Le sujet est fendu, il n’est pas constitué par la récapitulation en lui de lui-même, il n’est pas fait de sa visite intérieure. Il est coupé par le langage qui est autre que lui. Du langage parle dans le sujet, parle à travers le sujet. On dit ainsi, dans une formule classique, que le sujet est barré. Le sujet n’a en effet pas un accès direct à lui-même sinon en passant par l’autre – qui peut être, sans exclusive, le psychanalyste. L’histoire mouvementée d’Abraham est le récit de la mise en situation – pour la première fois dans l’histoire peut-être – d’un sujet exilé de lui-même, de son propre nom et dont la porte d’entrée est comme barrée. Cette division du sujet n’est pas une abstraction. La Genèse la figure parfaitement : « Il prit tous les animaux indiqués par Dieu, divisa chacun par le milieu, et disposa chaque moitié en regard de l’autre .

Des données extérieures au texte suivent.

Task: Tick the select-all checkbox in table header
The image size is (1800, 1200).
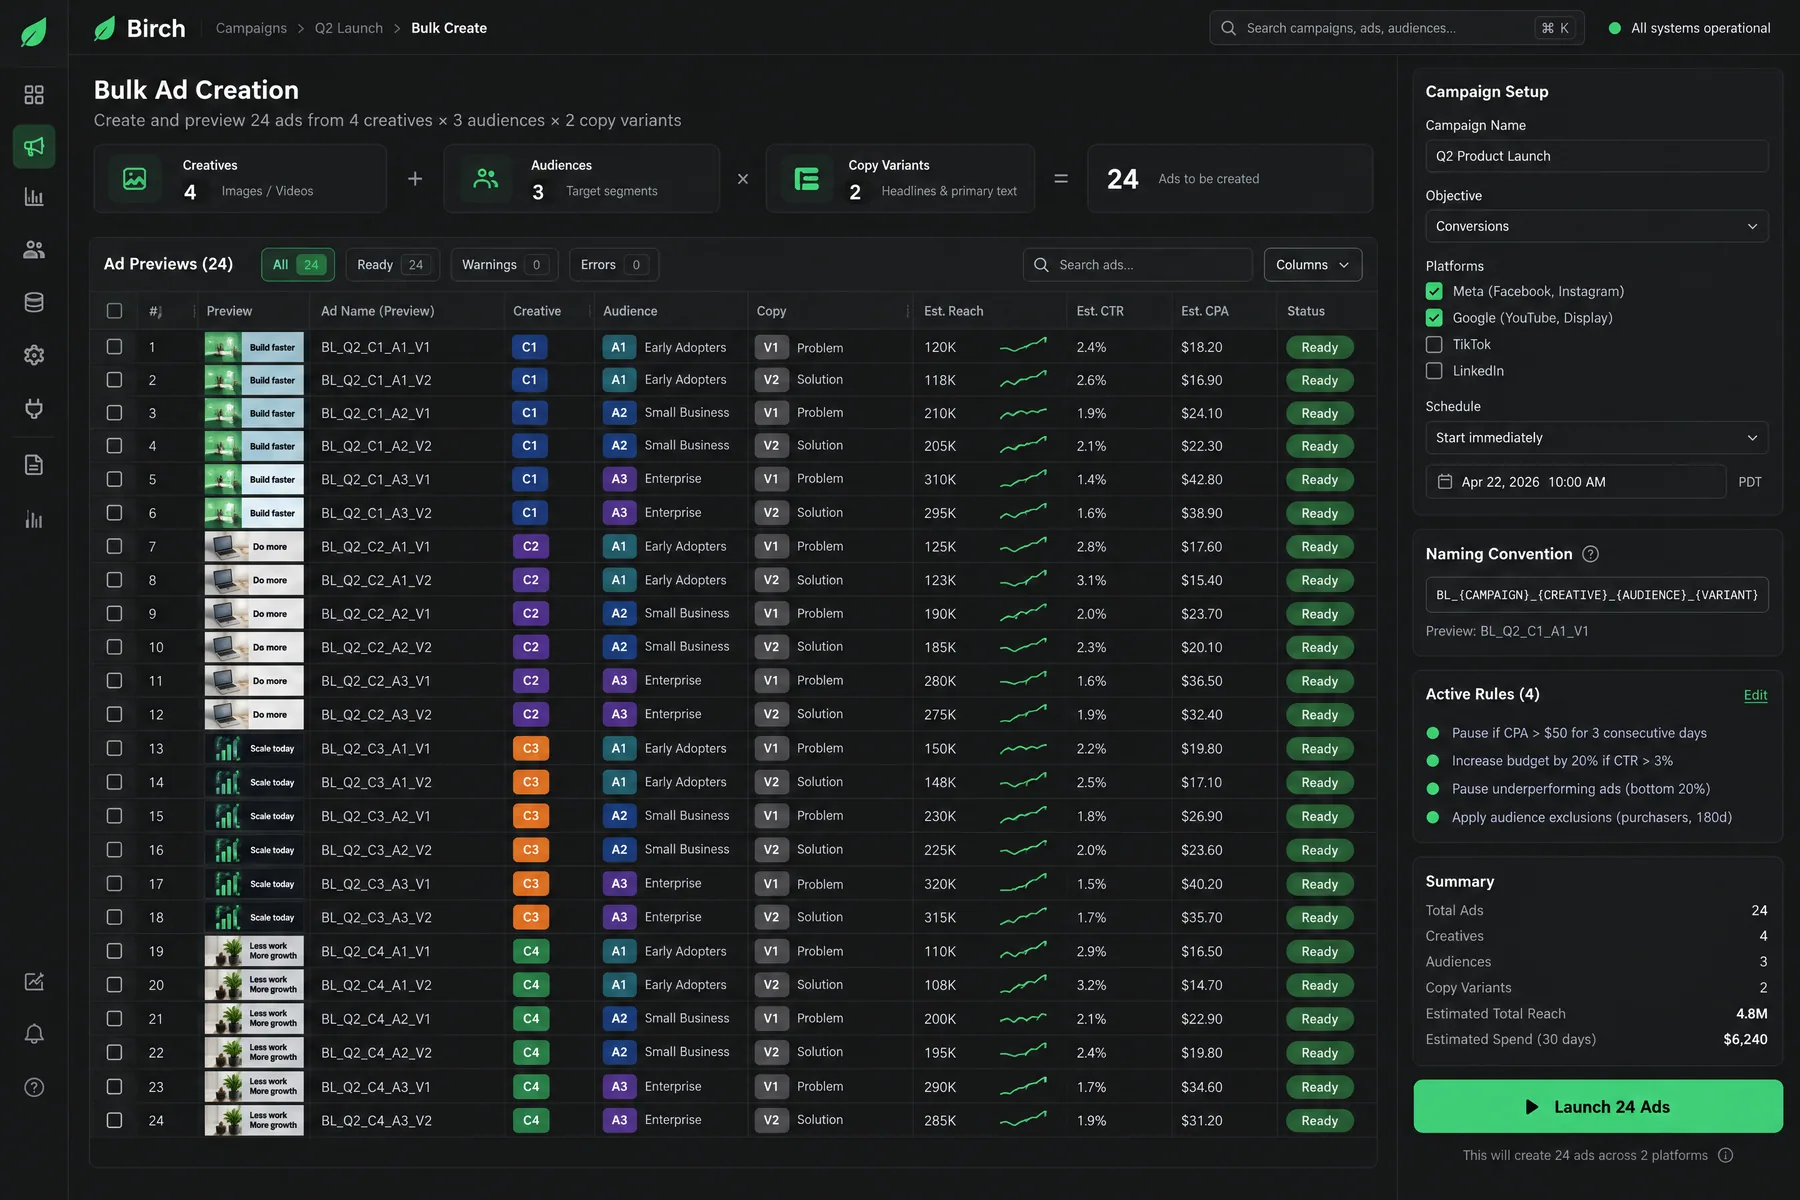Action: point(115,311)
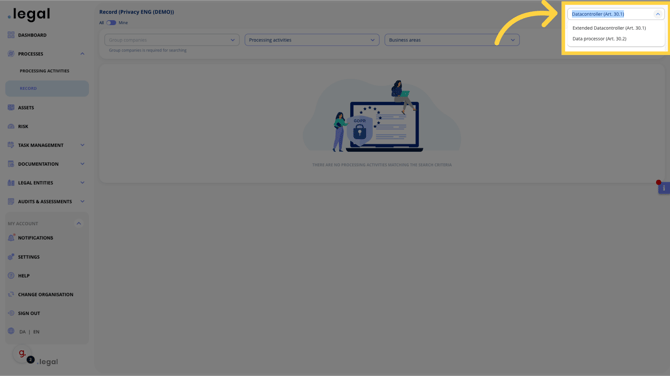
Task: Switch language to DA
Action: click(22, 332)
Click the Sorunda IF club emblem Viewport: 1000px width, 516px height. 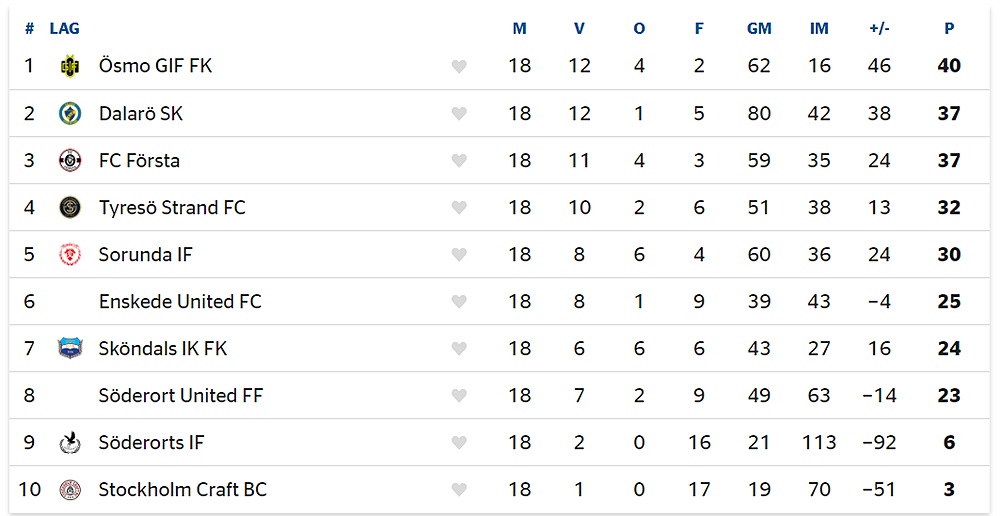click(x=70, y=254)
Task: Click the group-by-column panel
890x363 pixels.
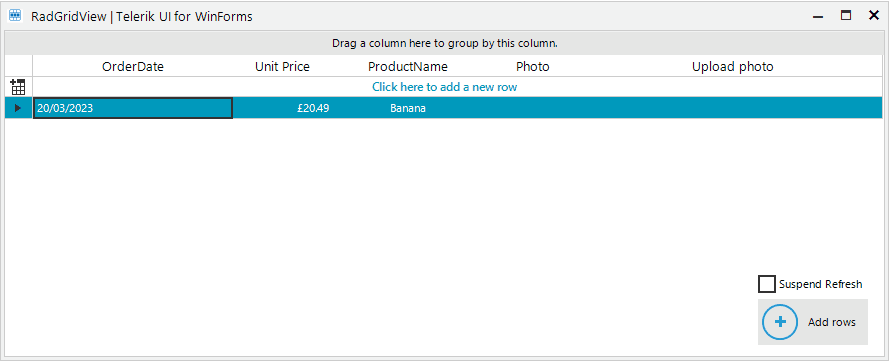Action: pyautogui.click(x=444, y=43)
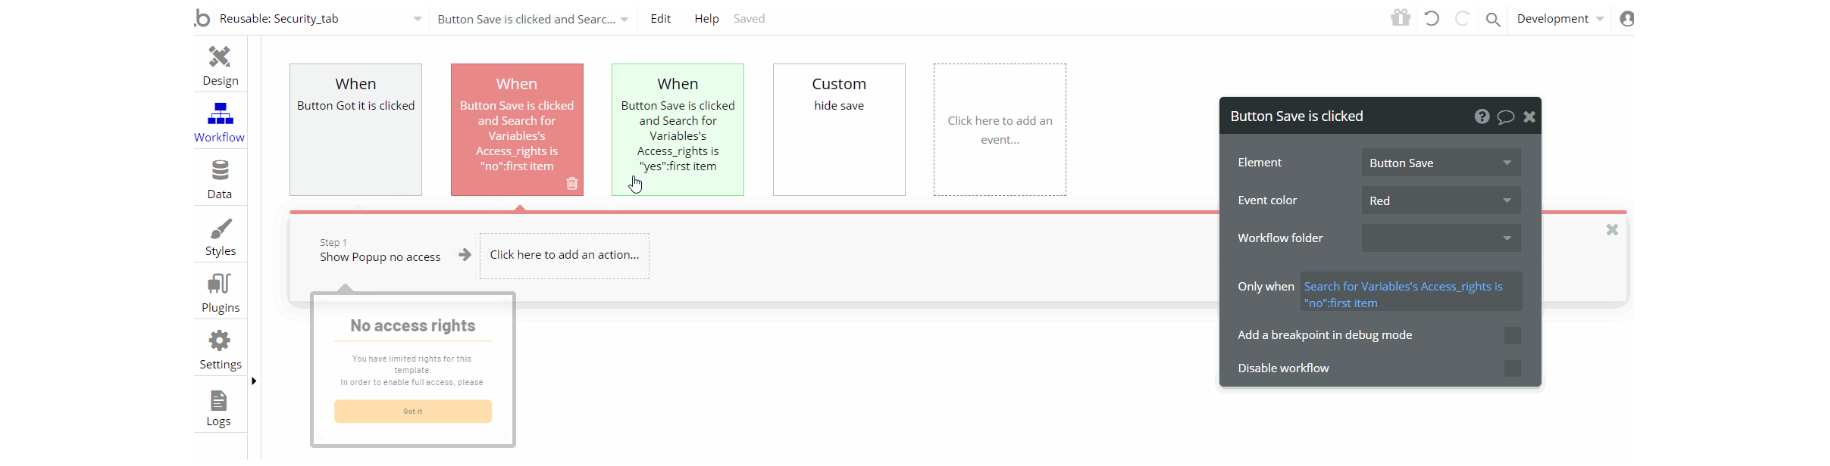Open the search tool magnifier
This screenshot has height=466, width=1830.
coord(1493,19)
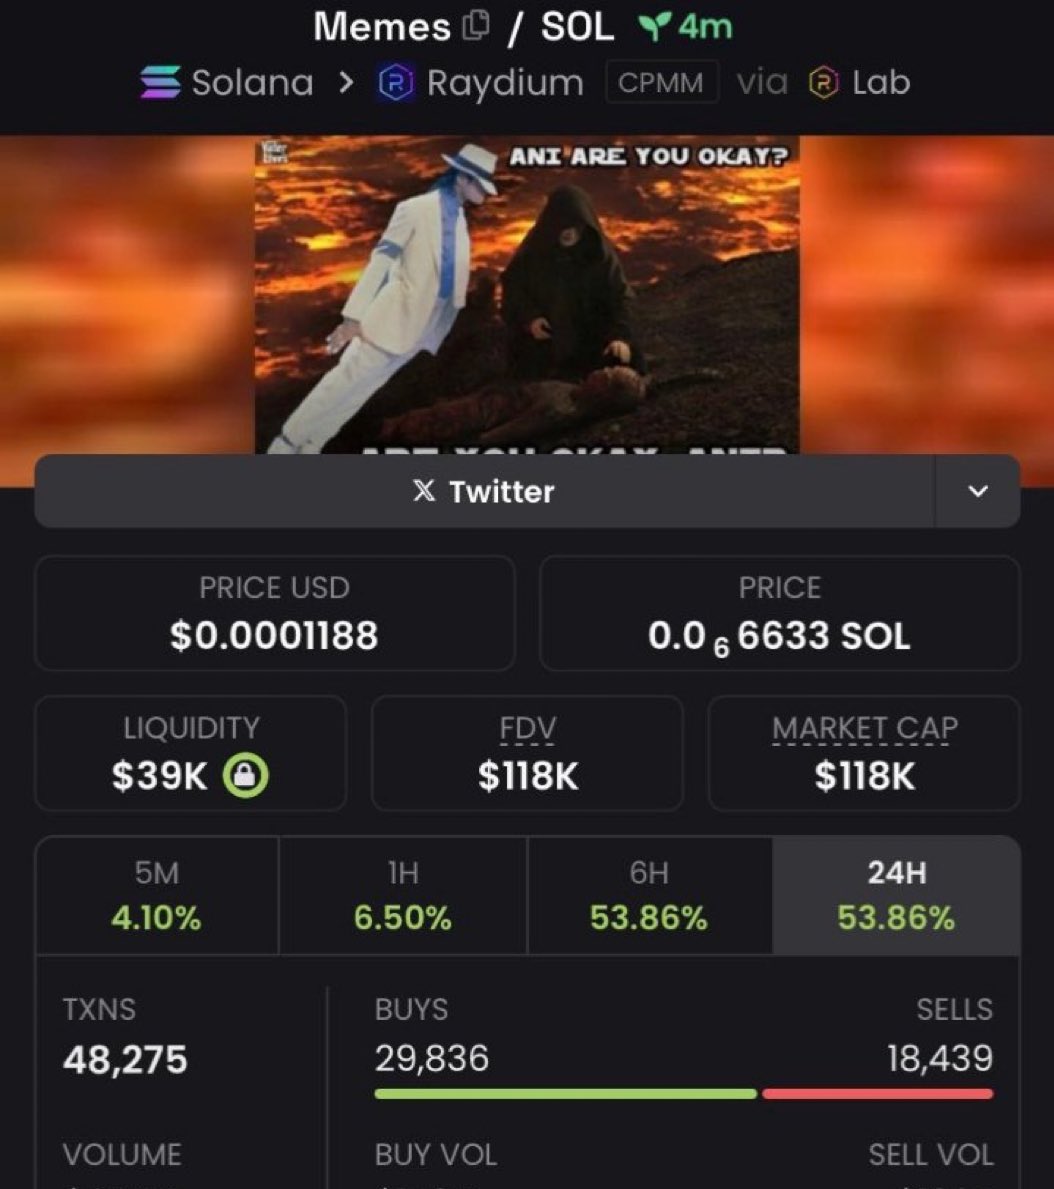Click the Lab launchpad logo icon
1054x1189 pixels.
(823, 82)
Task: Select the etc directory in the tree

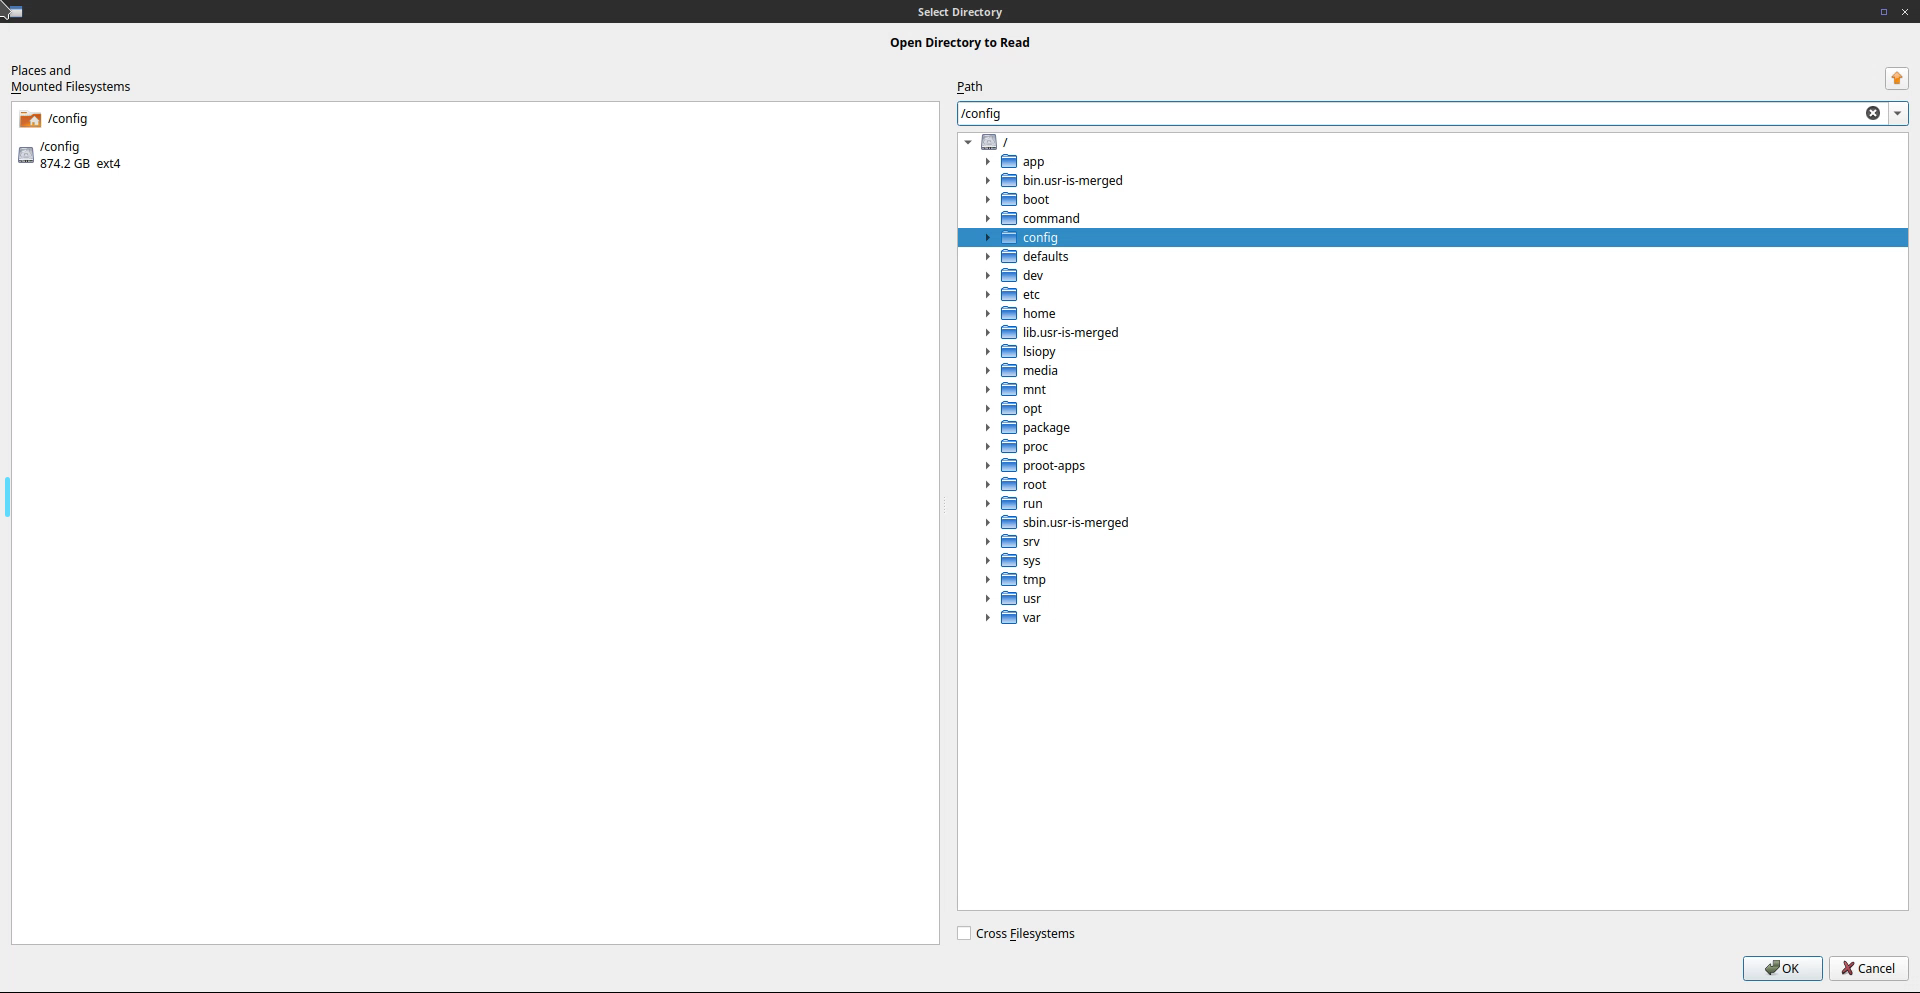Action: click(1031, 295)
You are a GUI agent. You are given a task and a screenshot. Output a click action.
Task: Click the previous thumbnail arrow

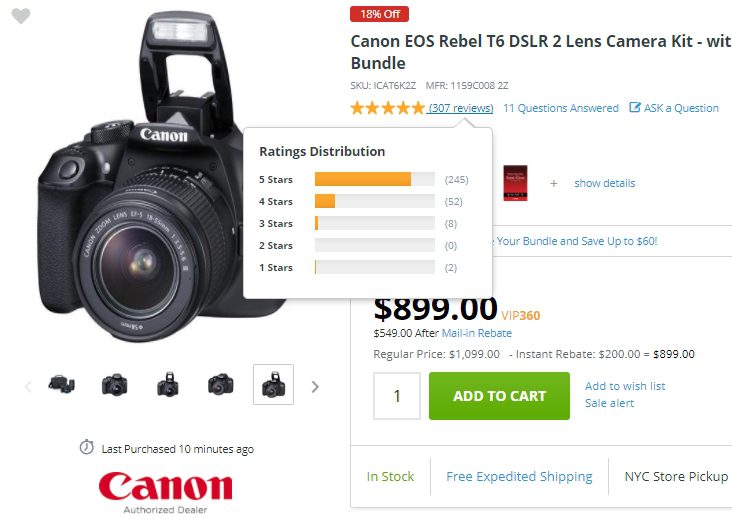coord(28,386)
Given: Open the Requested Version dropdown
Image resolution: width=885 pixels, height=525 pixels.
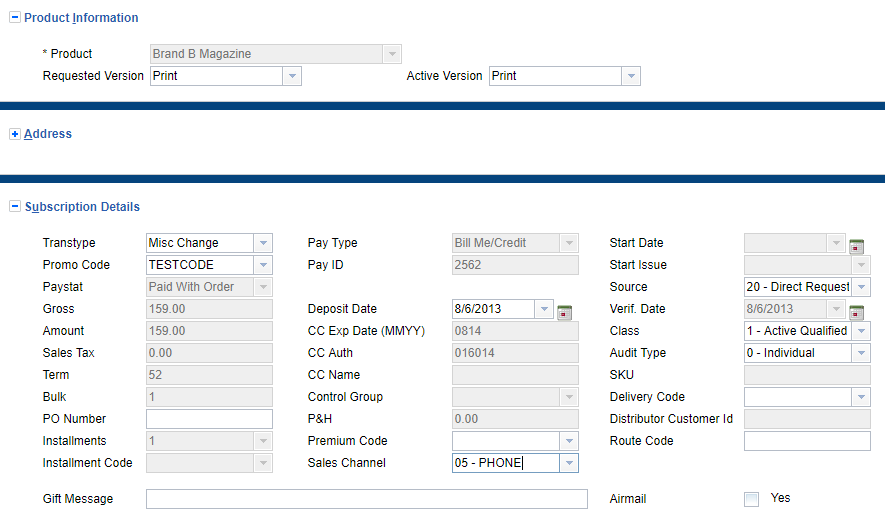Looking at the screenshot, I should point(292,76).
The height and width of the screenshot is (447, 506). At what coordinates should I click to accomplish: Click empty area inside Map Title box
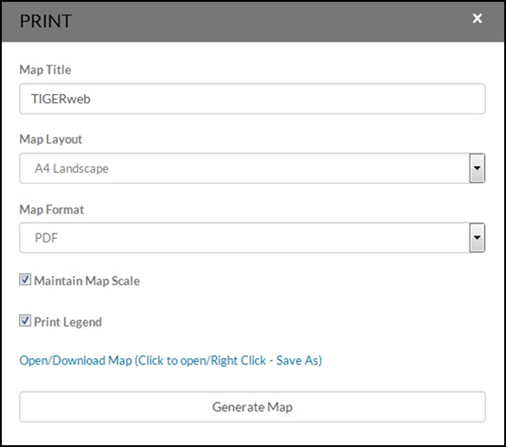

Abraham connut alors, précise le texte, une torpeur et de l’angoisse. Cette angoisse, qui préoccupa tant Kierkegaard, accompagne sans doute toujours l’écartement du sujet d’avec lui-même. « Sombre et profonde », comme dit le texte, l’angoisse est aussi de la partie, invitée à ce voyage qui se poursuit sans fin de père en fls. Abraham va vers celui qu’il devient, c’est-à-dire un autre que lui, un étranger, un soi promis si on peut dire, et il le devient en y allant. Quel est le but du voyage sinon le voyage lui-même, avec une terre et des enfants au loin malgré tout, avec une nouvelle façon de se tenir entre les choses, et de tenir entre sa naissance et sa mort ? Et c’est d’ignorer tout espace entre l’un et l’autre, de ne laisser aucun jeu entre le natif et l’étranger qui vient, et de méconnaître le dialogue (à rebours du dialogue entre Abraham et YHVH ) que Sodome, malgré la plaidoirie d’Abraham, sera finalement détruite. La psychanalyse se propose aussi d’être un des lieux pour l’élaboration de cet espace nécessairement incertain.
En hébreu, faire une alliance, c’est la couper : Carat brit. Ce n’est donc pas à proprement parler une conclusion qu’on fait avec une alliance. Une alliance n’est jamais achevée, sa formulation n’est jamais complètement établie et s’allier en profondeur est au contraire vivre sans fin dans la coupure qui fait d’elle un lien vivant. C’est une « coupure-lien » de cet ordre qui tient ensemble (ensemble disparate et séparé aussi) l’analyste et son analysant. Il se vérifie enfin assez souvent qu’une analyse se poursuive au-delà du temps de la cure elle-même : le monde a alors pris heureusement la place de l’analyste. Over.
Sapere Aude : ose savoir, aie l’audace de ton entendement. Voilà selon Kant la devise des Lumières. La psychanalyse qui vient des Lumières a aussi un passé abrahamique : ose aussi ne pas savoir, ose passer du savoir au pouvoir, ose l’au-delà de toi. Over.